Report only the number of lines in the entries below that hold the word "agent".

(Stored data)
-.-.-

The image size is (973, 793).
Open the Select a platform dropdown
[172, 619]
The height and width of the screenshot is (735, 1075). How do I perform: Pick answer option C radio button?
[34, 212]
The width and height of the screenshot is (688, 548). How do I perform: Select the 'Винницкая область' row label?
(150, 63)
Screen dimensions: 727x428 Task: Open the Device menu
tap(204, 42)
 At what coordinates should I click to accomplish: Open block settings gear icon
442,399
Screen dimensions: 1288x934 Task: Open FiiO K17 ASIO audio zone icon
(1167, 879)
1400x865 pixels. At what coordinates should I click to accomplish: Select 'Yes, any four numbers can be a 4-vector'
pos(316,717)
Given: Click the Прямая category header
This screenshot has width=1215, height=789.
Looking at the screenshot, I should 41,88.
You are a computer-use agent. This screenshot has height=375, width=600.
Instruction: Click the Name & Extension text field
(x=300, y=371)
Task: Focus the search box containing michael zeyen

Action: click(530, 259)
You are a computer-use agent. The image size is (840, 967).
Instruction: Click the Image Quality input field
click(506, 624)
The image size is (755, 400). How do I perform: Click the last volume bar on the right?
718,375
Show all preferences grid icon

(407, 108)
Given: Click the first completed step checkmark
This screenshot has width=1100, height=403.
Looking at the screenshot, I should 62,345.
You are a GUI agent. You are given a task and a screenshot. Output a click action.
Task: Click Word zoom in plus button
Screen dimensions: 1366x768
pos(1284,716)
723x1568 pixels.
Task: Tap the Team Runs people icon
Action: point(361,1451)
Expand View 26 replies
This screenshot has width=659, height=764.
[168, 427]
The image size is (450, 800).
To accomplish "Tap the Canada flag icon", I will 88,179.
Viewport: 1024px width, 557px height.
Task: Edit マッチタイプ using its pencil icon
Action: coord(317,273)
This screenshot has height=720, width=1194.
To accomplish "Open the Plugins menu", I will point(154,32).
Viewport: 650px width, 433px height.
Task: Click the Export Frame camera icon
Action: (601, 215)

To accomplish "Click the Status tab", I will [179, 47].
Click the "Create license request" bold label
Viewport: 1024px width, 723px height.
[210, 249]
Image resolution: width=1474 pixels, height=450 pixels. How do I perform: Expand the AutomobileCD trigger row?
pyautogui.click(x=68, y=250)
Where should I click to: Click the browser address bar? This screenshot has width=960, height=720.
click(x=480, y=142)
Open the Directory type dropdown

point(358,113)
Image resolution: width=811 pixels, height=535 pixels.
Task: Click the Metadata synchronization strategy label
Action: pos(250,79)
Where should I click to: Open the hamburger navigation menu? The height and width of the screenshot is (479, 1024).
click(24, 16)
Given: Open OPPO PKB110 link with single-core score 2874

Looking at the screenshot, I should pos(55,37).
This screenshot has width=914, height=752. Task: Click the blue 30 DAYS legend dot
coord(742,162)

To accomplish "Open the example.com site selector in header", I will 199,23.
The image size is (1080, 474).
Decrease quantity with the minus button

-.-.-

Result >> 3